Happy new year, makers and fakers!
I love old dressmaking books. I have so many now that new additions to my shelf of editions don’t often bring much illumination – you can only describe inserting zippers in so many ways – but they remain irresistable. And not so easy to find in op shops.
On 2 January, trawling Frankston Savers with another sewing chum, I was delighted to spot a new one. And two copies of it so we didn’t even have to squabble over who got it. It’s the 1969 imprint of the 1964 McCall’s Sewing in Colour, a tome described in its flyleaf as “the complete sewing book”.

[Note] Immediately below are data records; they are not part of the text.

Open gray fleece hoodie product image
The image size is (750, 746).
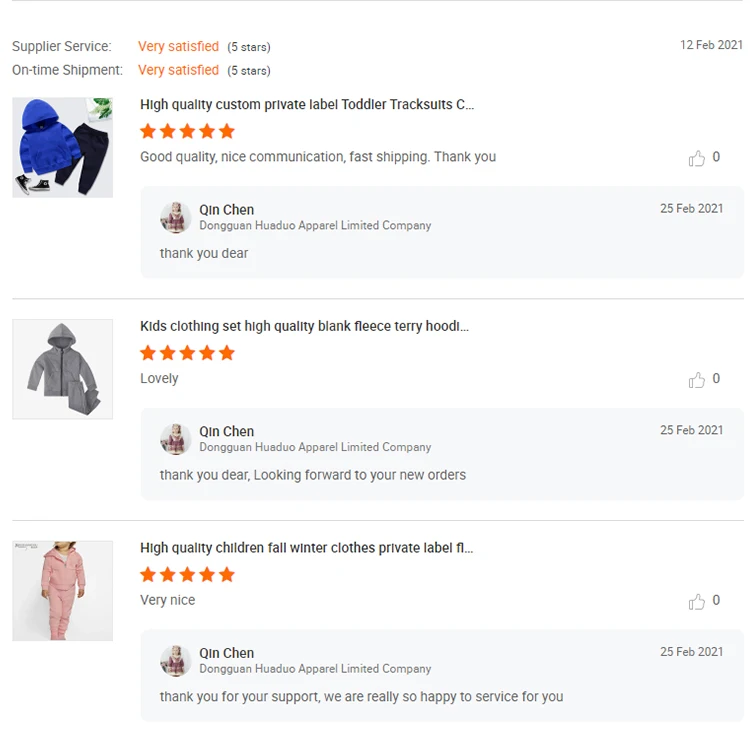click(x=62, y=369)
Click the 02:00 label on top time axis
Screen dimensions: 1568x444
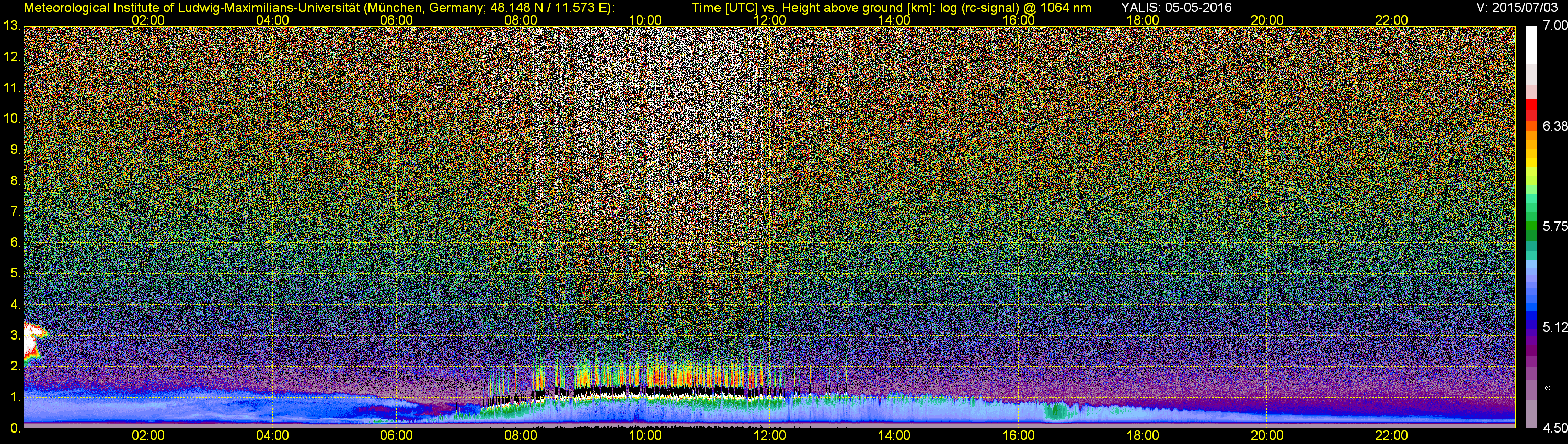[x=148, y=20]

My copy once belonged to Robyn Thompson in 2A. I expect it was her Home Ec textbook in the early 70s. I wonder if she sewed for fun or for necessity. Perhaps she made herself the clothes her mum wouldn’t, or couldn’t buy for her.

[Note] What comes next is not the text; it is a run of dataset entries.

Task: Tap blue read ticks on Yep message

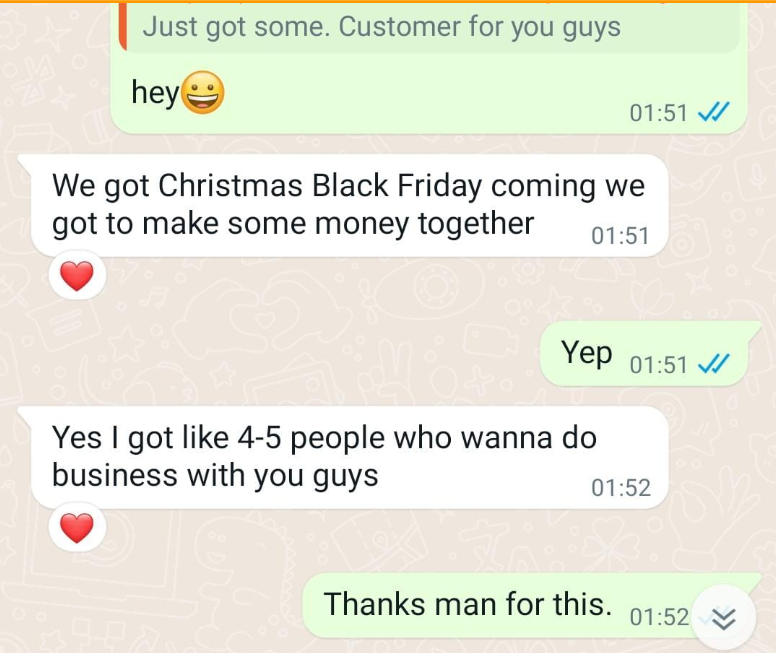Action: [713, 365]
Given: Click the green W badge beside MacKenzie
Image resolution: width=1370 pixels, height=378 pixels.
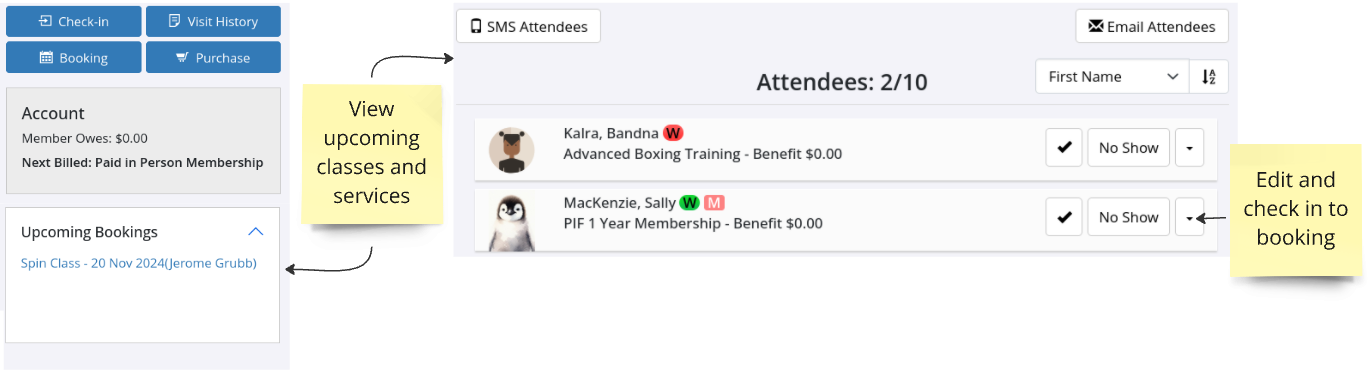Looking at the screenshot, I should click(689, 202).
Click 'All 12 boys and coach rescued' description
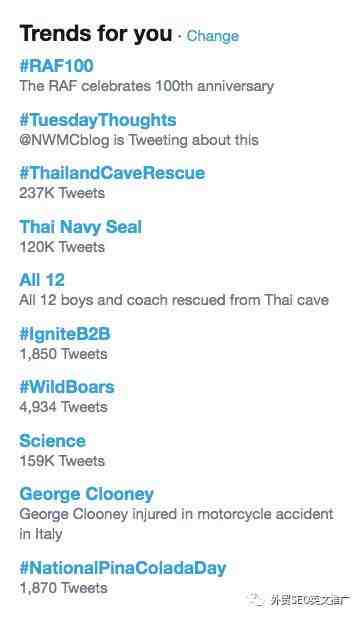Image resolution: width=361 pixels, height=617 pixels. point(174,300)
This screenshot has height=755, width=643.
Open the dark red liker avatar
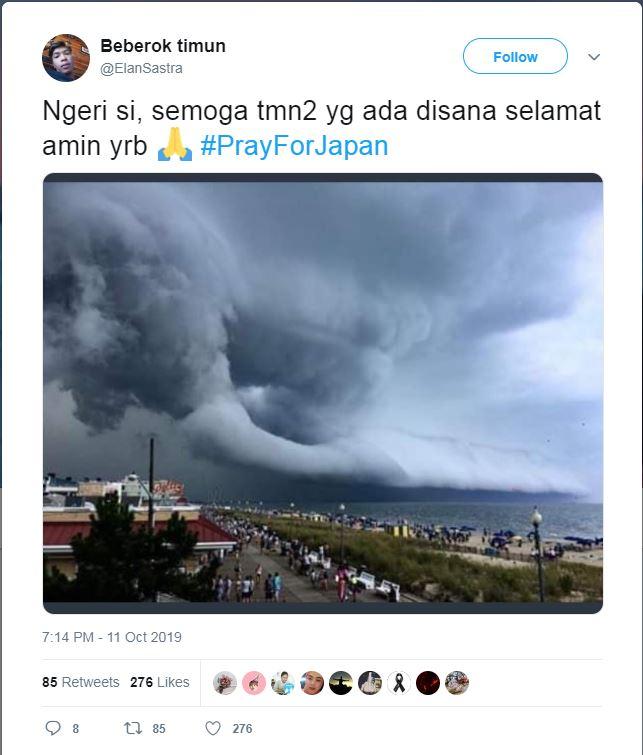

The lists of fabrics at the start of the book include the exciting, futuristic proprietary names I see every now and then on clothing labels of the era – Acrilan, Orlon, Vincel, Terylene, Zephran – and I hope that Robyn wasn’t seduced by their sticky fibres.
There is a fabulous page of stills from a McCall’s film (and how I would love to track it down!) showing How A Pattern Is Created.

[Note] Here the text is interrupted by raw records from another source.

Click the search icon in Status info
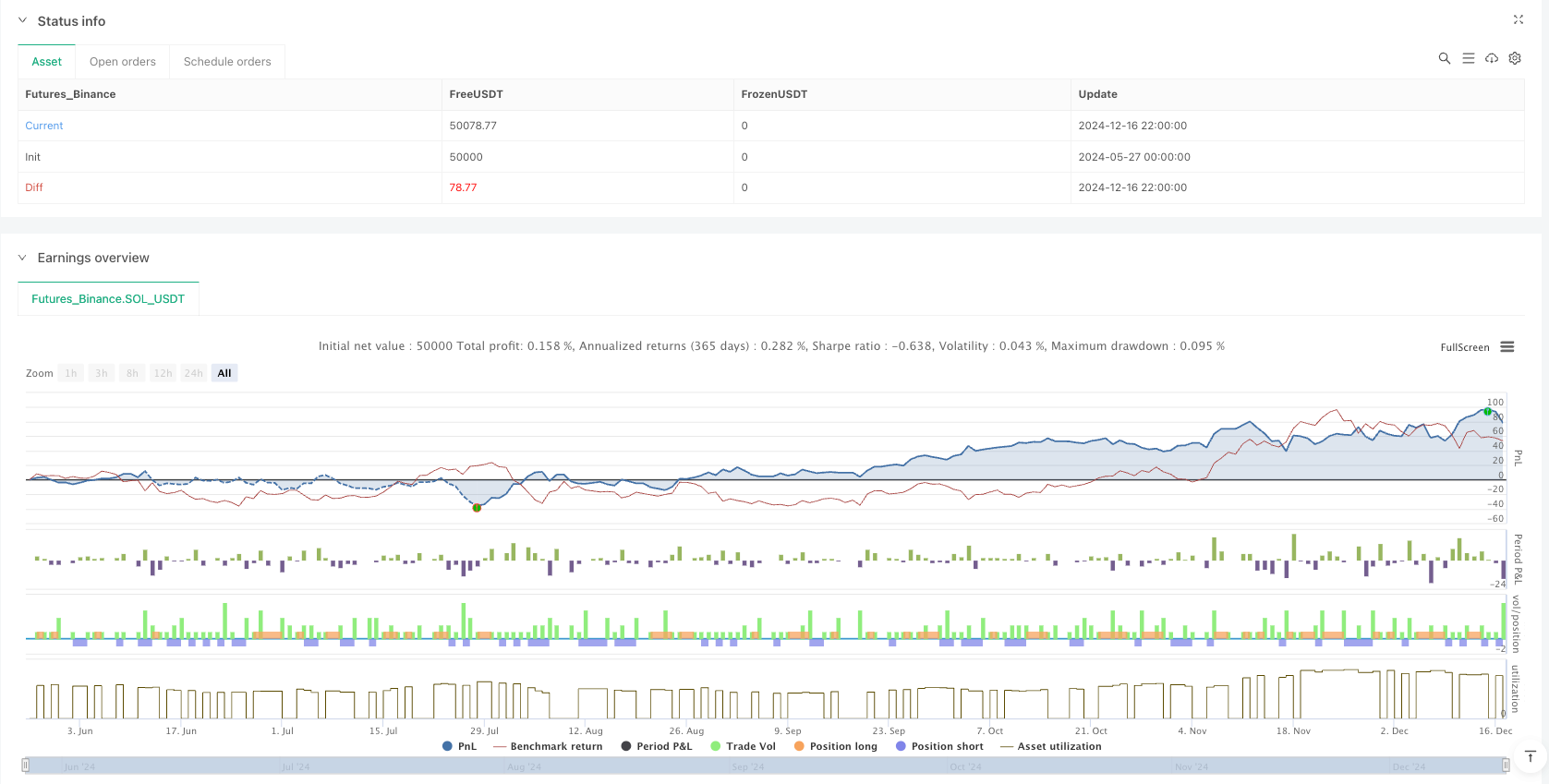The image size is (1549, 784). (1444, 58)

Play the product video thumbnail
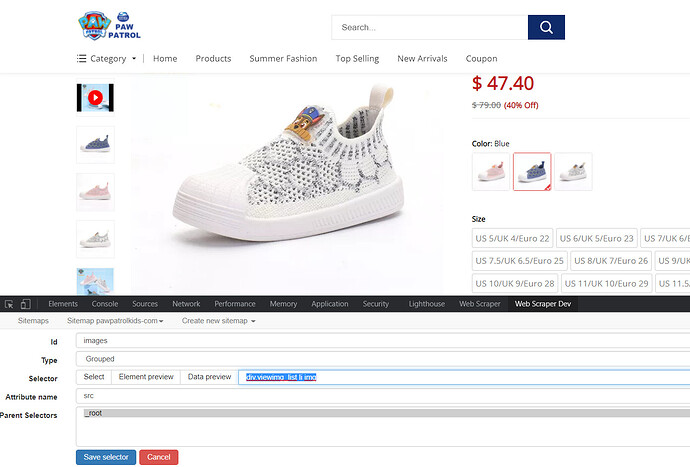[x=95, y=98]
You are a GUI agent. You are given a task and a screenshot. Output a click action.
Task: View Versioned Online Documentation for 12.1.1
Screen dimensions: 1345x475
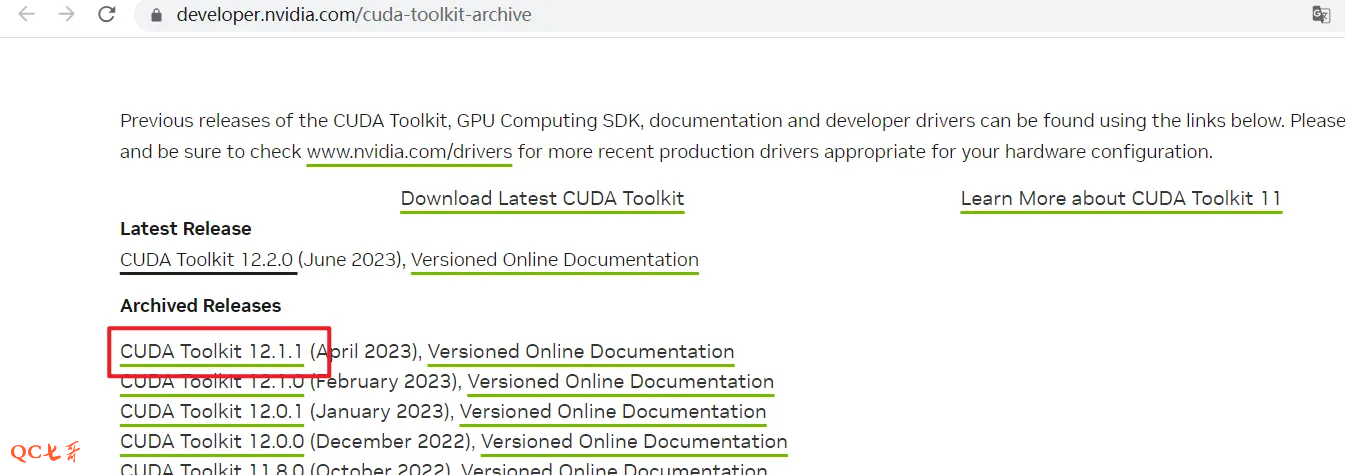[x=580, y=351]
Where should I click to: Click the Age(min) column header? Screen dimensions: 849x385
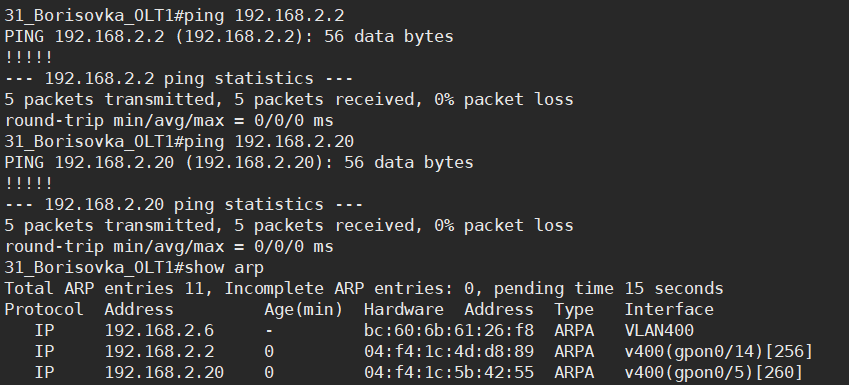pyautogui.click(x=304, y=310)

I also picked up four metres of a quite lovely old polished cotton stamped Federated Fashion Fabrics in the selvedge.
Before I can start cranking out some seamstressin’, my poor old Bernina needs some service lovin’. The top and bottom threads look like they are having a prolonged argument. I hope my favourite sewing machine fixer-upper can get them playing nicely again.